It's a complete mystery how MSA came into Jacqueline Sherman's life and why it has been such a destructive force for the last few years. All she knows is how bad things have gotten and how grateful she is for the true friends in her life.
It all started with foot cramps that led to temporary paralysis of one of her legs.
She needs daily visits from a home care nurse's aide. She can't stand up and walk for more than a minute or two at a time. Her balance is way off. Her blood pressure became so low that she would pass out. Her short-term memory is terrible. She has trouble speaking. She has seizures. Nothing makes sense.
"This just goes back for so long. And there were so many things," she admitted. "Everything's so out of sync."
MSA-P is multiple system atrophy, a rare neurodegenerative disorder that can cause a multitude of symptoms that can have wide-ranging and damaging effects on balance, mobility and co-ordination, sleep, blood pressure and more. There are no established genetic or environmental factors that cause the disease, explains the MSA Coalition on its website.
It's also very similar in many respects to amyotrophic lateral sclerosis (AKA Lou Gehrig's Disease) and Parkinson's Disease, but it's also far different than them. She's also far younger than most who are diagnosed with MSA. The average age of onset is in the early 50s.
Sherman is now 38, but when her symptoms started, the former nurse's aide was 35.
"I remember it was Christmastime and we were out Christmas shopping. I would start walking to the point where ... I'd run into someone, like trying to walk straight but walking sideways. I started just having a hard time walking at all. I was holding on to things, and it was just a really odd experience but it kept getting worse and worse. And all this happened really quite quickly," she recalled, describing her rapid decline.
"It was literally one thing after another and then came the tests. There was a lot of tests: PET scans and MRIs and CTs, you name it."
She now spends most of her days in a hospital bed that has been installed in the basement of the house where she and her husband and their children live.
"Over the last year, we have seen the most dramatic change in her symptoms and the effect of the disease on her body," said her husband, Erik. "There's remarkably little that can be done ... other than just kind of treatment, or treating the effects."
Jacqueline is a very giving person and definitely not accustomed to receiving help easily or frequently, said friend Lauren Wilde of Rose and Onyx Hair Company.
"Jackie is one of the most generous people I've ever known. She's been putting all of her energy into fundraising for various different reasons, whether it's the Relay for Life, or she's helping a single mother get a car so that her son can be brought to his doctor's appointments – she's consistently always putting her energy outward, even from her bed. She doesn't have mobility and, from her bed, she is still striving to help somebody somewhere," she offered.

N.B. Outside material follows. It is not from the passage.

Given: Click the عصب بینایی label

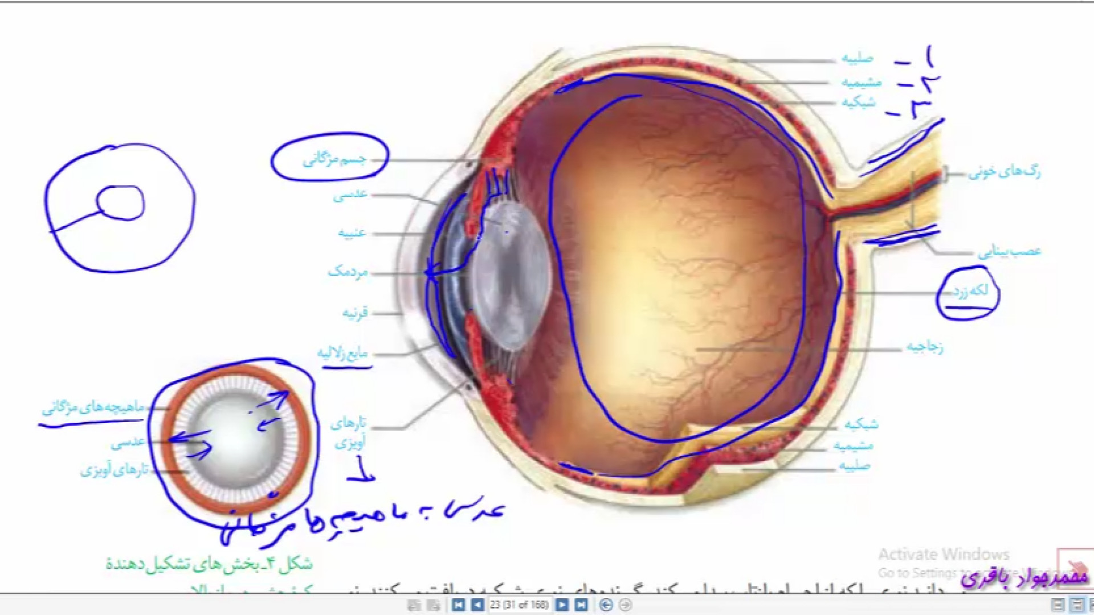Looking at the screenshot, I should (x=1009, y=251).
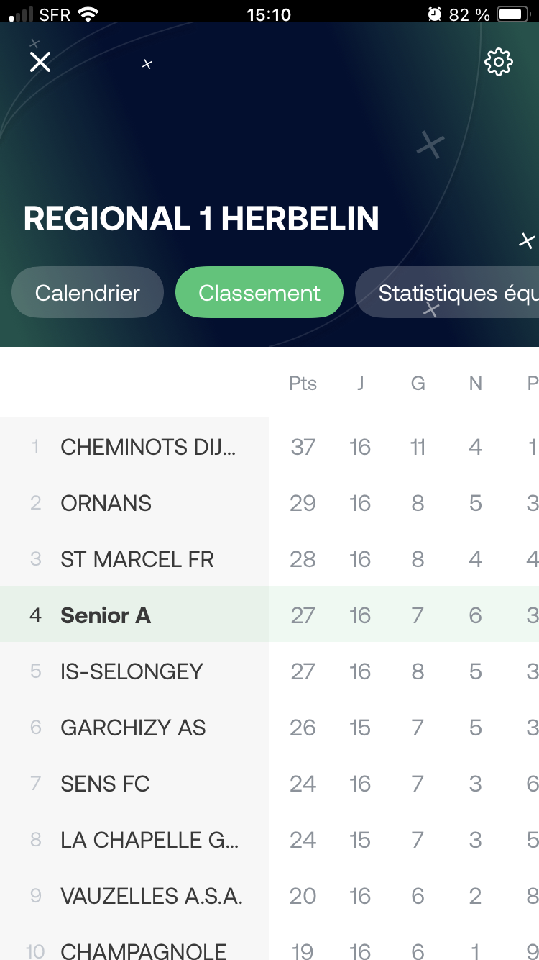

"I have never met someone ... who is so just inclined to give before she asks. Every time. It doesn't really matter what it is. She doesn't view anything as a high enough priority for her that she will deliberately go out and try and seek it. She's not materialistic in any way. I don't know how to say it any other way then she's just literally one of the most selfless people I've ever met," Erik said, fighting his emotions.
Wilde has been helping to fundraise toward a goal of $30,000 to help the Shermans make some much-needed accessibility renovations to make Jacqueline's life easier.
"When I approached her with this idea, she was hesitant to accept it. She told me that there are better causes out there for this and that I should be fundraising for someone else. I just felt like it was my job; I had to step in and help this woman out."
Between cutting hair for donations, an auction and a GoFundMe page, approximately $10,000 has already been brought in to help them make those renovations including a chairlift and a ramp to the entrance of the house. There's still a bottle drive going on and donations can be dropped off at Wilde's hair salon located at 2 Taché Mews or you can visit the Facebook event to make arrangements before November 21.
For now, the Sherman family is overwhelmed with the support for which they are very grateful.
"I think it's amazing. I really do. I genuinely think it's amazing. There's a lot of times that I said to myself, 'There's just there's so many people in need in this world, and it's tough to figure out who to help and when, because you could be helping people all the time," Erik said.
"It's going to be a huge help because there's all the costs of even modifying a home," he continued, talking about the rising costs of medical aids and more. "It's really nice that that these kinds of things have cropped up and happened around us because it's heartwarming. It gives opportunity to Jackie that she probably wouldn't otherwise have."